## [YOUR INSTRUCTIONS]
Once you reach the line containing "Task: Open help for the Database section" in the data below, restate each line word for word up to and including the one containing "Task: Tap the App Note Mini Pro title text".

## [INFORMATION GIVEN]

------------------------------------------------------------------------

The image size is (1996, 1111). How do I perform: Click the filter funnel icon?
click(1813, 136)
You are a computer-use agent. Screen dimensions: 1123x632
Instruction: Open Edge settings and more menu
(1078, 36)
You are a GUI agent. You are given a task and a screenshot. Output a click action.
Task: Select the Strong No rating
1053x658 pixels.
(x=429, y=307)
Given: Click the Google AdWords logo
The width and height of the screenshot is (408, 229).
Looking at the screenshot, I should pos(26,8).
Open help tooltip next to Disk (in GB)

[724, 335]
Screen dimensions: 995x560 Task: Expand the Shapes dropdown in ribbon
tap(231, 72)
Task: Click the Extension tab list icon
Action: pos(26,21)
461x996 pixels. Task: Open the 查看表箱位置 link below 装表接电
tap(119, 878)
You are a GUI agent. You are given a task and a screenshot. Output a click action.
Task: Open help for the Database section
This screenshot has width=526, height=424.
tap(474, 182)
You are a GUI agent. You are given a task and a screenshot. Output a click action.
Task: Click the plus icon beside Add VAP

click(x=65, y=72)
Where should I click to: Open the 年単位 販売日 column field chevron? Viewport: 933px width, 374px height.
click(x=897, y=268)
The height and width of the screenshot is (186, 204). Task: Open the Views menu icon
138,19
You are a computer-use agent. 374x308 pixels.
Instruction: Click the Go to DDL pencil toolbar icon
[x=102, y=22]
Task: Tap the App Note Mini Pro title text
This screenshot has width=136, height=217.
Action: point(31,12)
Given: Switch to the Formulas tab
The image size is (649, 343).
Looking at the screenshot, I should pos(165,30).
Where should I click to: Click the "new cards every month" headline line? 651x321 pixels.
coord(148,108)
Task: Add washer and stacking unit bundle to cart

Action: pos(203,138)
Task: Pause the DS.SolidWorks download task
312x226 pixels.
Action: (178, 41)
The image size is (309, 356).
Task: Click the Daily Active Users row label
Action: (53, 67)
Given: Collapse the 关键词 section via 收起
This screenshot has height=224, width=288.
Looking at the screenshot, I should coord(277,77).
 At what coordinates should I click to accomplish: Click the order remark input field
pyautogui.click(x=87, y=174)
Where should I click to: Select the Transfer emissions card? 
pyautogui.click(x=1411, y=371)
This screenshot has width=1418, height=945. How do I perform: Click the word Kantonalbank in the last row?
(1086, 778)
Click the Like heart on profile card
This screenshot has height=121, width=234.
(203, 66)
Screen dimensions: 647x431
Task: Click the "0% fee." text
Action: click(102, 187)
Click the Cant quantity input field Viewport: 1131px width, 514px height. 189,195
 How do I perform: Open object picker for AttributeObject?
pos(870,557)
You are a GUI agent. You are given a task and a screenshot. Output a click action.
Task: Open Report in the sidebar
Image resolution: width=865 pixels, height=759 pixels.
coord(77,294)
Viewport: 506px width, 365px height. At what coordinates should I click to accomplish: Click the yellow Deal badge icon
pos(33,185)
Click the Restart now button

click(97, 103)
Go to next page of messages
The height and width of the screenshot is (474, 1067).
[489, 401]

------------------------------------------------------------------------

## [ANSWER FOR THIS EXERCISE]
Task: Open help for the Database section
This screenshot has width=526, height=424.
tap(474, 182)
You are a GUI agent. You are given a task and a screenshot. Output a click action.
Task: Click the plus icon beside Add VAP

click(x=65, y=72)
Where should I click to: Open the 年単位 販売日 column field chevron? Viewport: 933px width, 374px height.
click(x=897, y=268)
The height and width of the screenshot is (186, 204). Task: Open the Views menu icon
138,19
You are a computer-use agent. 374x308 pixels.
Instruction: Click the Go to DDL pencil toolbar icon
[x=102, y=22]
Task: Tap the App Note Mini Pro title text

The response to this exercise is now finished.